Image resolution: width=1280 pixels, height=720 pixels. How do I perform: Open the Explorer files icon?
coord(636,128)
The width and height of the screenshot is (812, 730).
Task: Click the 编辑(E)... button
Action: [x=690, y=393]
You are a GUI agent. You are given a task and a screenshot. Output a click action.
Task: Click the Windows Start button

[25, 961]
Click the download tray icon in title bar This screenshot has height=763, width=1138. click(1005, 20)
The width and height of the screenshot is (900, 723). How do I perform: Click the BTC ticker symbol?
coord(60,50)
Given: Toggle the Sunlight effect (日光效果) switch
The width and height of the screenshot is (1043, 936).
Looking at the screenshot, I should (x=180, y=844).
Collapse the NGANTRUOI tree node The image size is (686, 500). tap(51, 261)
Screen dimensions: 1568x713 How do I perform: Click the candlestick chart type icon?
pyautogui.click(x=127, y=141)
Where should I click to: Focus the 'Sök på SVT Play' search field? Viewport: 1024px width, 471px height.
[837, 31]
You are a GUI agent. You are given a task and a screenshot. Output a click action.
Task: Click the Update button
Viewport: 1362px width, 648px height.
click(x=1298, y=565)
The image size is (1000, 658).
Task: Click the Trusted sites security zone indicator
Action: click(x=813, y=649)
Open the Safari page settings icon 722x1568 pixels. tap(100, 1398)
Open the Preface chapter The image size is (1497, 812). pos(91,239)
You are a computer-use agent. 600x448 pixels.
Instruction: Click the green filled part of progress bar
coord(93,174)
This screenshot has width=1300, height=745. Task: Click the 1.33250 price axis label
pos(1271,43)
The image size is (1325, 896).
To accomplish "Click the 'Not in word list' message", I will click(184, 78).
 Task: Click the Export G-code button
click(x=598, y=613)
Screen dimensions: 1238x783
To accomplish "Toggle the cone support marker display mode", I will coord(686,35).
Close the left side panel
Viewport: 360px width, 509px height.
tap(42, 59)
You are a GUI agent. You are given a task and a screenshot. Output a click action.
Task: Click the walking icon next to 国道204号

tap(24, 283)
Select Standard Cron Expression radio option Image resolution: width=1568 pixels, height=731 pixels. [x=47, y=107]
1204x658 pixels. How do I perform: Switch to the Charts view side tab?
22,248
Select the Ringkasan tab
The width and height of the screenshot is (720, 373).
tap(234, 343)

----------------------------------------

▶ [Directions]: All lines from the line holding "1204x658 pixels. How" through the end of the records above need to be transcribed exactly, and no other text should appear.

▶ [Task response]:
1204x658 pixels. How do I perform: Switch to the Charts view side tab?
22,248
Select the Ringkasan tab
The width and height of the screenshot is (720, 373).
tap(234, 343)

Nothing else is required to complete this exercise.